## Exercises
a) In the obituary of architect Krys Buczinski, where was Krys reunited with his mother and sister?
b) Write the next part of the Krys Buczinski obituary, picking up after its final sentence.

BEGIN Document excerpt

Obituary: Jan-Krzysztof (Krys) Buczinski; talented and good-humoured architect and planner whose childhood was torn apart by the Soviet invasion of Poland
Born: 21 September, 1927, in Wilno, Poland (now Vilnius, Lithuania). Died: 9 June, 2012, in Edinburgh, aged 84.
Jan-Krzysztof (Krys) Buczinski was the son of a Marian Buczinski, a doctor and landowner. The family was aware of being at risk after the Soviet invasion of Poland in 1939, and in June 1941 Krys’s family was arrested, his father shot, and Krys with his mother and sister transported 4,000km to western Siberia. In 1941, following the invasion of Russia by Nazi Germany, the Soviets granted an amnesty to the Poles, and so in 1942 Krys was freed.
Travelling with a friend, Krys, aged 15, journeyed 2,500km to Tashkent and joined 120,000 Polish survivors of the some 2 million who had been transported by the Soviets. An agreement with the Allies allowed for the few survivors well enough to travel to be sent to Teheran – another 1,700km – where, amazingly, Krys was reunited with his mother and his sister.

END Document excerpt
BEGIN Provided data

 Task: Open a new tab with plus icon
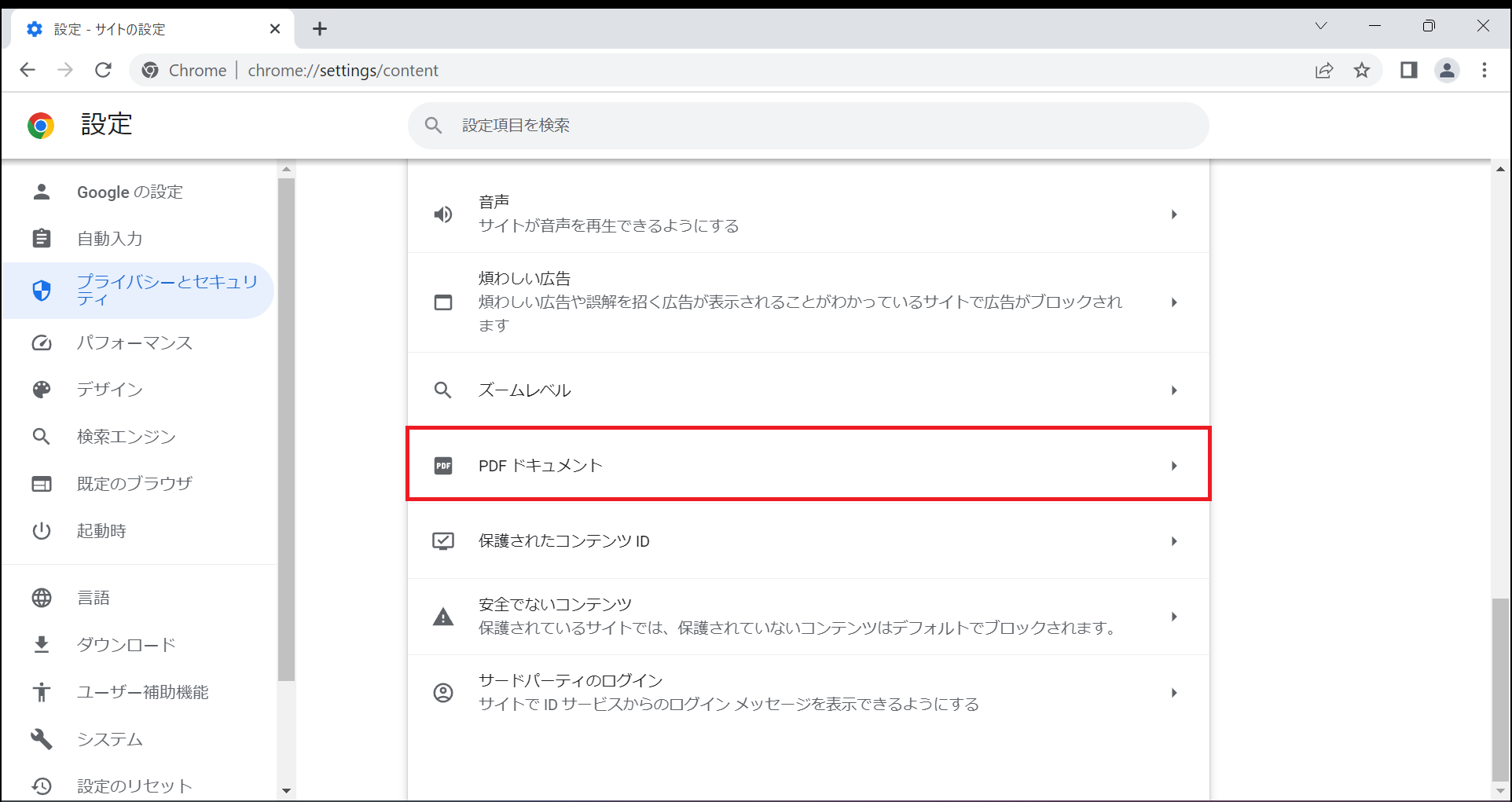click(319, 29)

END Provided data

## Results of the tasks
a) In Teheran.

b)
Being too young to be enlisted, Krys was sent to the Polish Military School in Gaza and spent five years in Palestine studying engineering.
For whatever reason, Krys was then sent to Norwich, stateless and homeless in a military camp, but after demobilisation in 1947 went to London to study architecture at the Polish Faculty of London University.
After his graduation he joined the London County Council working for Robert Matthew (later Sir Robert), architect of, among other landmarks, the Festival Hall and New Zealand House. Krys at this time took a further qualification in town planning.
When Robert Matthew moved to Edinburgh and founded Robert Matthew, Johnson-Marshall & Partners (now RMJM) he invited Krys to join him, and so in 1960 Krys moved to Edinburgh. Two years later he joined Percy Johnson-Marshall as planning consultant, working on major university projects in Scotland.
His restless feet got the better of him and he then spent some years in Brazil planning projects in Brazilia and Sao Paulo before returning briefly to Edinburgh, – and then working for a while in Egypt.
Returning to Edinburgh in the late 1970s he helped establish the office of J Seymour Harris and later joined Glasgow City Planning Office. After his retirement from Leech Developers, he lectured in planning at Edinburgh College of Art.
It is not mere for his early and professional life that he is to be remembered. He is also to be remembered for his eternal youthfulness, his appetite for new things and his unfailing energy.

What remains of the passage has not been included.